%%
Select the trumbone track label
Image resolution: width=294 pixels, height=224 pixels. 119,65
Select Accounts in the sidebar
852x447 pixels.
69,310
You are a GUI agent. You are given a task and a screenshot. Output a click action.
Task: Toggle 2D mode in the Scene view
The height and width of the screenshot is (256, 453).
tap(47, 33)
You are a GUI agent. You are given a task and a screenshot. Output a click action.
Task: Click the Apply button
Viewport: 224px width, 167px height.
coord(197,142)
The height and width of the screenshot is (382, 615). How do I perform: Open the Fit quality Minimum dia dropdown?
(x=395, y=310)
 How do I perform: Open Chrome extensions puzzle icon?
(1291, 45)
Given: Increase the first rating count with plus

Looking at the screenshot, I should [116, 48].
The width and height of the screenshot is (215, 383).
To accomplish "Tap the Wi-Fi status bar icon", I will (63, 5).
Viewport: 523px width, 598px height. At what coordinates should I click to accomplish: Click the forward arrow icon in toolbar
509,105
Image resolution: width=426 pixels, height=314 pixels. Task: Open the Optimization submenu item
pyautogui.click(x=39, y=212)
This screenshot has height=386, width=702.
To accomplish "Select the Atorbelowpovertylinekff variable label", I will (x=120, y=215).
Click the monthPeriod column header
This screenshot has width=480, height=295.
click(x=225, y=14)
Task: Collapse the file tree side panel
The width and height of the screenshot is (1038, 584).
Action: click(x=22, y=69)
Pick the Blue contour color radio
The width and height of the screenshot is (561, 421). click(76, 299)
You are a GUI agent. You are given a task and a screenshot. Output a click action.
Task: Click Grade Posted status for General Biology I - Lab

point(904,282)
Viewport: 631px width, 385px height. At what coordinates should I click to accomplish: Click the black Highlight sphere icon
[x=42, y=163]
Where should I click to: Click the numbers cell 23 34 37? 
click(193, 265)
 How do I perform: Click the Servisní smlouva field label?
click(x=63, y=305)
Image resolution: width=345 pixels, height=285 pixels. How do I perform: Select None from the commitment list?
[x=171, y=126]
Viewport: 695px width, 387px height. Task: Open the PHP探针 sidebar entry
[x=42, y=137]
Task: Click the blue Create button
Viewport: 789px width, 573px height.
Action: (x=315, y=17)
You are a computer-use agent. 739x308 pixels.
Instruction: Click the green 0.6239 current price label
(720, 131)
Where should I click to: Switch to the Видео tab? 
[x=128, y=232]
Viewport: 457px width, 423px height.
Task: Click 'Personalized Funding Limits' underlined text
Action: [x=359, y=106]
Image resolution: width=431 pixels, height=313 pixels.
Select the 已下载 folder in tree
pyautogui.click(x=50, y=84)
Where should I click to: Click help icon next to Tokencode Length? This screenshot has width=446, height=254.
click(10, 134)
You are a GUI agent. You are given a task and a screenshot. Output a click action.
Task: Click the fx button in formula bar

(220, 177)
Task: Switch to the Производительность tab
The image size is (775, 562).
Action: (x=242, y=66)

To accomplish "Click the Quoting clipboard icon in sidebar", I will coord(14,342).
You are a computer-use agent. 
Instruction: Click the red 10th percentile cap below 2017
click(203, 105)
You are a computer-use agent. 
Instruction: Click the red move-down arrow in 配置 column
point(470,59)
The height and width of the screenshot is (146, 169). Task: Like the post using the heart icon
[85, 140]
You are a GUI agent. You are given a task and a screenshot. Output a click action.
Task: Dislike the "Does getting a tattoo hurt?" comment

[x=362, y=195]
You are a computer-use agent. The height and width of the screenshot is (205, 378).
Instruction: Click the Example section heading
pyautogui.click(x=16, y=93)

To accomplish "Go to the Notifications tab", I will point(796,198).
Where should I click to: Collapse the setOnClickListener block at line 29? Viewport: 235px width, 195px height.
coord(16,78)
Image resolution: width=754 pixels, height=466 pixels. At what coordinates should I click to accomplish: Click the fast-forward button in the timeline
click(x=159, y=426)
%%
- _Given request_
Repeat word for word the material lines starting with the line containing "Given: Increase the" and going on through the line containing "[x=171, y=126]", both included.

- _Response to this task_
Given: Increase the first rating count with plus

Looking at the screenshot, I should [116, 48].
The width and height of the screenshot is (215, 383).
To accomplish "Tap the Wi-Fi status bar icon", I will (63, 5).
Viewport: 523px width, 598px height. At what coordinates should I click to accomplish: Click the forward arrow icon in toolbar
509,105
Image resolution: width=426 pixels, height=314 pixels. Task: Open the Optimization submenu item
pyautogui.click(x=39, y=212)
This screenshot has height=386, width=702.
To accomplish "Select the Atorbelowpovertylinekff variable label", I will (x=120, y=215).
Click the monthPeriod column header
This screenshot has width=480, height=295.
click(x=225, y=14)
Task: Collapse the file tree side panel
The width and height of the screenshot is (1038, 584).
Action: click(x=22, y=69)
Pick the Blue contour color radio
The width and height of the screenshot is (561, 421). click(76, 299)
You are a GUI agent. You are given a task and a screenshot. Output a click action.
Task: Click Grade Posted status for General Biology I - Lab

point(904,282)
Viewport: 631px width, 385px height. At what coordinates should I click to accomplish: Click the black Highlight sphere icon
[x=42, y=163]
Where should I click to: Click the numbers cell 23 34 37? 
click(193, 265)
 How do I perform: Click the Servisní smlouva field label?
click(x=63, y=305)
Image resolution: width=345 pixels, height=285 pixels. How do I perform: Select None from the commitment list?
[x=171, y=126]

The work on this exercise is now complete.